Brager, who has U.S. teacher accreditation up to Grade 4, is the director of one such school for younger students in Playa Potrero. Escuela La Mariposa (654-4420, currently serves toddlers through first graders.

Brager hopes to add a new grade every year. Teachers have U.S. teaching degrees, and are often volunteers embarking on their teaching career. The school is in the process of applying for Costa Rican accreditation.

Although the students are young, teachers at MariposaSchool give early lessons in environmental education by teaching gardening, composting and recycling.

“We don’t let them use plastic baggies to bring their lunch in, they have to use washable lunch containers,” Brager said.

Other instruction is focused on the arts and languages – teaching the students, equally native-English-speaking and native-Spanish-speaking, the opposite language.

STUDENTS at Instituto Bilingüe de Guanacaste (827-2928) in Playas de Coco receive the majority of their lessons in Spanish, according to director Shirley Bergeron. Bergeron then follows up with a parallel curriculum in English, not only helping the students’ language skills, but reiterating lessons learned, she said. The school is accredited in Costa Rica.

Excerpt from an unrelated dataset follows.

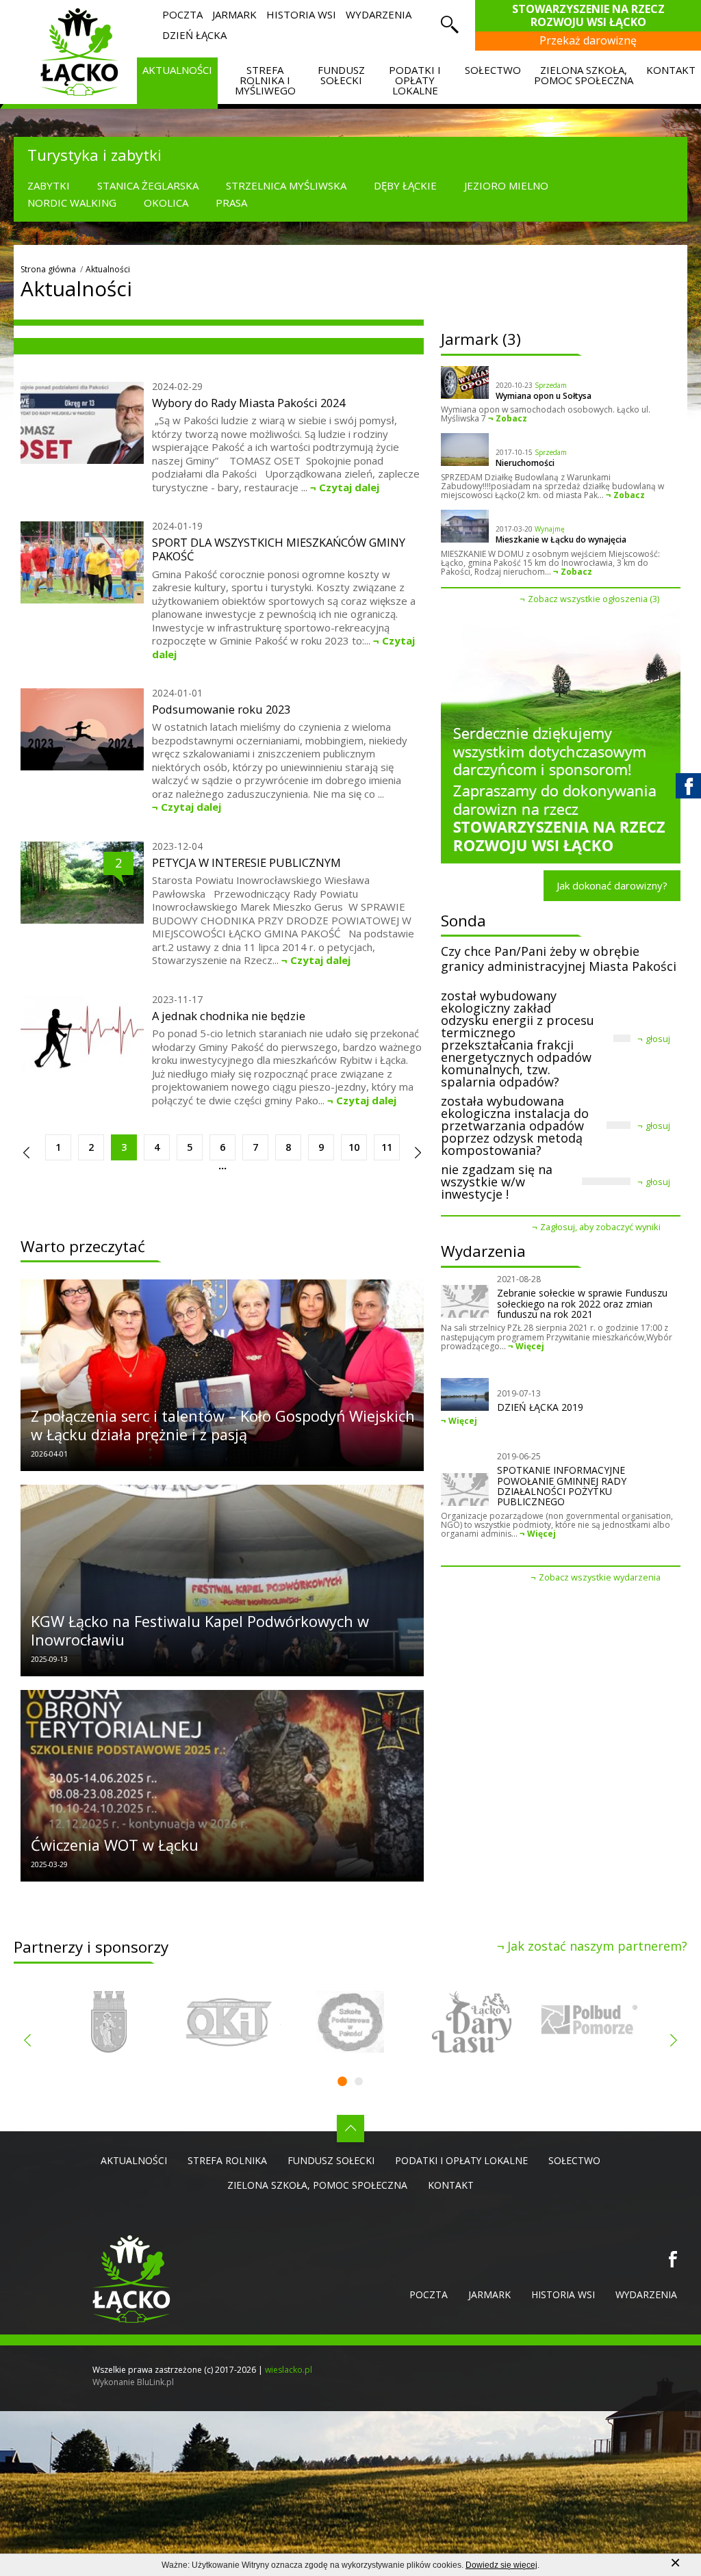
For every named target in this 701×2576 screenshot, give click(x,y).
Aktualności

The elementary school burned down last year, along with a library Bergeron was attempting to build for the Playas del Coco community. But since reopening in February, Bergeron has found a new home in a renovated restaurant and is confident the school will continue to grow beyond the fourth grade it currently serves.

Escuela Primaria del Pacífico Norte (845-2245), the elementary school of Atlantic College, also hopes to grow in student population. It currently serves 25 students in kindergarten through third grade.

The school has Costa Rican accreditation, and teachers are graduates of Costa Rican education programs.

The AtlanticCollege philosophy of providing integrated education – building both the cognitive and sensitive part of a student’s being – carries through in this elementary school, Durán said.

“We teach a culture of peace and are very conscious of when a child feels good and when they do not feel good,” she said.